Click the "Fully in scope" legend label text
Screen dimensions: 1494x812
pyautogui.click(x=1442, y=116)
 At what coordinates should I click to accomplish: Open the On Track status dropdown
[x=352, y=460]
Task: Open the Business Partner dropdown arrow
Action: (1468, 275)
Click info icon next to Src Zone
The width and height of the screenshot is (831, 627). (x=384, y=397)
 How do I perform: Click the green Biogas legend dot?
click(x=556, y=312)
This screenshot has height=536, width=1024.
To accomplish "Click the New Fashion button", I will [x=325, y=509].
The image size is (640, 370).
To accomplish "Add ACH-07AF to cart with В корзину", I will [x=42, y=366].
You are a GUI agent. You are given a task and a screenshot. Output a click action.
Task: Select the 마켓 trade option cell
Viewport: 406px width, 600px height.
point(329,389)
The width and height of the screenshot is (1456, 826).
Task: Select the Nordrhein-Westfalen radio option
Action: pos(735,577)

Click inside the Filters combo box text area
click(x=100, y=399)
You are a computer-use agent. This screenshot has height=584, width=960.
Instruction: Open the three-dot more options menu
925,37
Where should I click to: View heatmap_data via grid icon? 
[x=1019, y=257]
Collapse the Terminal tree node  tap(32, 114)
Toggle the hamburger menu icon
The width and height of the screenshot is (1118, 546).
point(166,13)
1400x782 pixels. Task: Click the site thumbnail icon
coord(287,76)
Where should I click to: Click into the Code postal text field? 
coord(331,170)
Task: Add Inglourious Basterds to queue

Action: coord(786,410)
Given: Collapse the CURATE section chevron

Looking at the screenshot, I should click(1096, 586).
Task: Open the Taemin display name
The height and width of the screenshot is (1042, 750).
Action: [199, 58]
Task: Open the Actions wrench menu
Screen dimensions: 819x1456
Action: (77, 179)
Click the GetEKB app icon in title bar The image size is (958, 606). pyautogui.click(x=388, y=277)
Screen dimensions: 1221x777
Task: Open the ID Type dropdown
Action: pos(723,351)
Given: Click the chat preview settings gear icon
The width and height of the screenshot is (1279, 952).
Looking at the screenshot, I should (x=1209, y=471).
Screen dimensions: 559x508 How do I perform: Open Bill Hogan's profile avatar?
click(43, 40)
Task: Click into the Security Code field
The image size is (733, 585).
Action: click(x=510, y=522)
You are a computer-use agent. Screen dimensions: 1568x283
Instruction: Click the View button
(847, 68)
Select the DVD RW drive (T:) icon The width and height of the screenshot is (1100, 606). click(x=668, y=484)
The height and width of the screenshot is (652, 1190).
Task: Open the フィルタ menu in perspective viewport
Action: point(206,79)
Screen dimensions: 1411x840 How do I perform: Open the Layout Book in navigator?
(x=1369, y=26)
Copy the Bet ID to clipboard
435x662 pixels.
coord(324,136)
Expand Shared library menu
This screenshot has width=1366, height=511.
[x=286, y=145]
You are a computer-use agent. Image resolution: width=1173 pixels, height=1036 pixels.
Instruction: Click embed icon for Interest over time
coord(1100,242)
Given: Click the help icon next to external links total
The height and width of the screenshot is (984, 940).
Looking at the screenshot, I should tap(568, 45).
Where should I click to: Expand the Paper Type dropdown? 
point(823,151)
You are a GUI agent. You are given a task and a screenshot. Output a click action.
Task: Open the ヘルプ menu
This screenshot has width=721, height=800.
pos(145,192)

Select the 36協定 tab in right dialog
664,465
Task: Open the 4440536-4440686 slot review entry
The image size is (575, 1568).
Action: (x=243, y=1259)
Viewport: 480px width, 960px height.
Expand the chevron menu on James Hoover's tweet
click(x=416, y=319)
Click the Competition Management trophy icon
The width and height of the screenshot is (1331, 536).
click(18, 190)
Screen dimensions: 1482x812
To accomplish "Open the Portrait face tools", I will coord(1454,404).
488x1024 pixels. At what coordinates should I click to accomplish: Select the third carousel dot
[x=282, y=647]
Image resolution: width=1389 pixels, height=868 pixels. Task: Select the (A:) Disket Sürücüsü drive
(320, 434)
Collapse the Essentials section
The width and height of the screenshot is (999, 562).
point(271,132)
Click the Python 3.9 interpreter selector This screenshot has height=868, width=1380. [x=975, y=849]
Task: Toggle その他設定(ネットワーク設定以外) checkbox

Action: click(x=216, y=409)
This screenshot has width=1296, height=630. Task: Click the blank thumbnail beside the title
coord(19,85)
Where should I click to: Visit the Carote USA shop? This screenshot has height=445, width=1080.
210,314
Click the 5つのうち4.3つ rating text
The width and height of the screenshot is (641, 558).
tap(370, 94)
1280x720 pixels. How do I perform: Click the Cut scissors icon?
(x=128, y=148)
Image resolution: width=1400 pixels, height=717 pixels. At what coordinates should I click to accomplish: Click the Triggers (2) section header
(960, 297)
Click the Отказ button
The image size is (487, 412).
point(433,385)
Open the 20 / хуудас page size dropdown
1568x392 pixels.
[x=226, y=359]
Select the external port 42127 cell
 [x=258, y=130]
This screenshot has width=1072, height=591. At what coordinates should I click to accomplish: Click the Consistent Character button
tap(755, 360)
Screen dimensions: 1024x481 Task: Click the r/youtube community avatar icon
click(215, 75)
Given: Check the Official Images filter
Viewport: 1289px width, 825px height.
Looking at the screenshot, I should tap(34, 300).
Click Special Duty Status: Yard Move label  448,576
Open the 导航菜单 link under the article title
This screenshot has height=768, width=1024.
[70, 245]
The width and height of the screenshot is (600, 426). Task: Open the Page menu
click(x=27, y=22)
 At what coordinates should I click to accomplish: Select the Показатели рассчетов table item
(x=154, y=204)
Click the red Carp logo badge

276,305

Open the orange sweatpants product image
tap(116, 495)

● ● ● ● ●

Pull out each line of the records holding the string "computer".

You are a computer-use agent. This screenshot has height=584, width=960.
You are a computer-use agent. Screen dimensions: 1568x283
You are a computer-use agent. Image resolution: width=1173 pixels, height=1036 pixels.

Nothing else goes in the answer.